F for Fake (Orson Welles, 1974)

Do not trust this man (spoiler notice)

Let's work our way back, shall we? Say that you're Orson Welles and you want to make your final film. But wait, he enters only later in this review, though he's front and center to the movie. So let's forget him for a moment. Say that you want to tell a story about Picasso. A truly wild and wonderful tale about forgeries, deceitful ladies and lust. And you're worried that people might not believe you, since it's just too outlandish. How would you proceed?

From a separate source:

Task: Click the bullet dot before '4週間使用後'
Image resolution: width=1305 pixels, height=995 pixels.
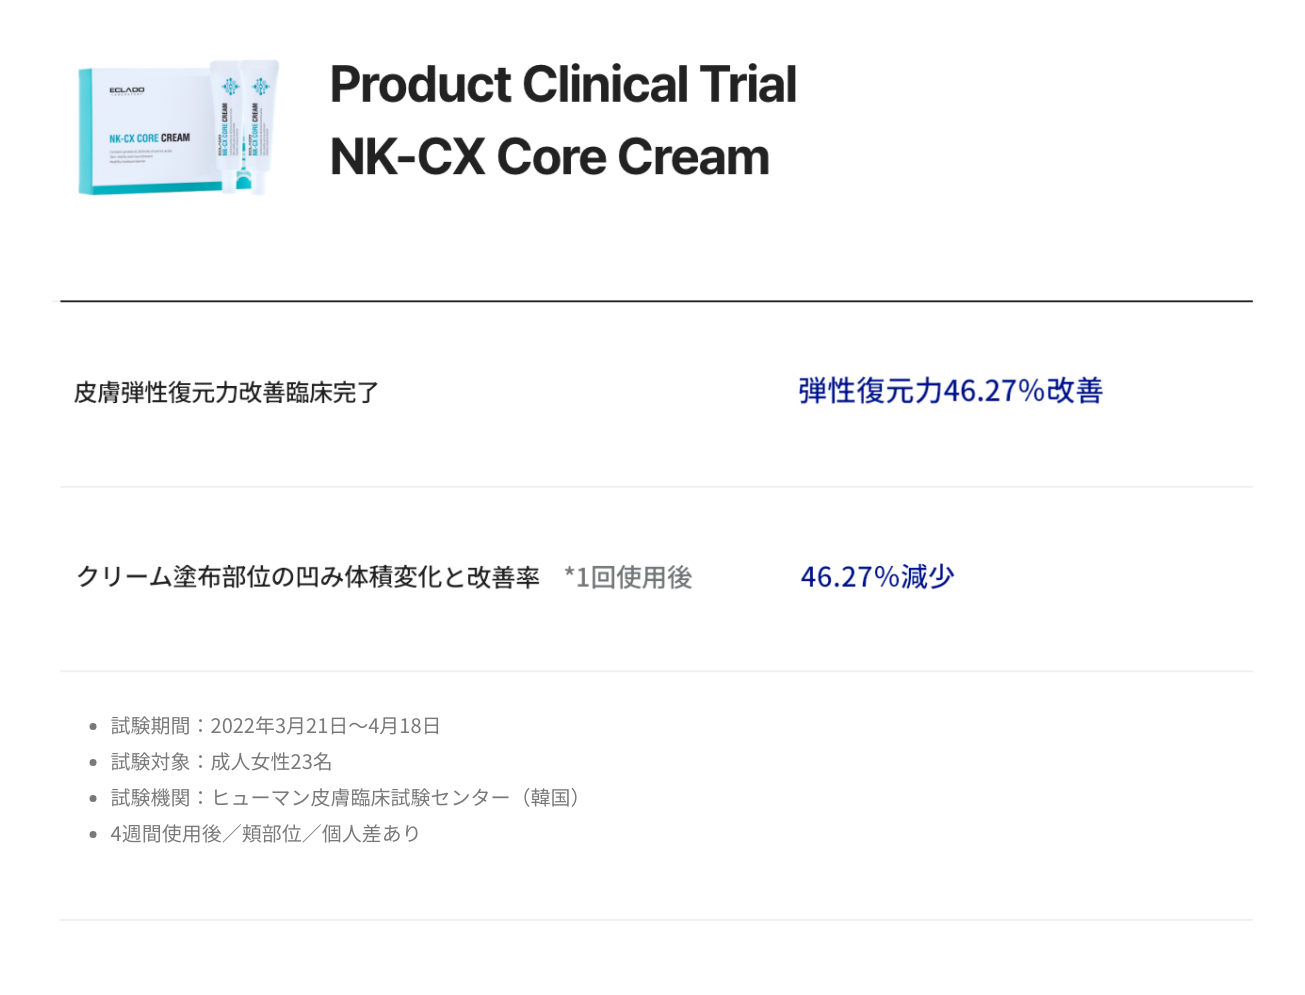Action: point(93,835)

For Orson Welles, already portly and seemingly glued to the villainous outfit he wore in The Third Man, teaming up with French director François Reichenbach in this, his last true production, you start by telling that all films are lies. You'd make it a documentary about forging, fraud and frippery. F for Fake is the result. It has the pace of a never-stopping bullet train, the editing of a Gatling gun, all in the service of preparing you, the viewer, to accept this strange tale concerning lecherous Pablo.

The facts take place on the island of Ibiza, where in the seventies two master fakers crossed paths. Elmyr de Hory, a Hungarian art forger whose work was displayed under various famous names in many museums and art galleries, and Clifford Irving, who wrote a biography based on documents he had counterfeited. They luxuriate on parties and speak frankly, and not so frankly, with Welles, present, laughing, being quite amazed at their own fortune and waving away the time spent in prison.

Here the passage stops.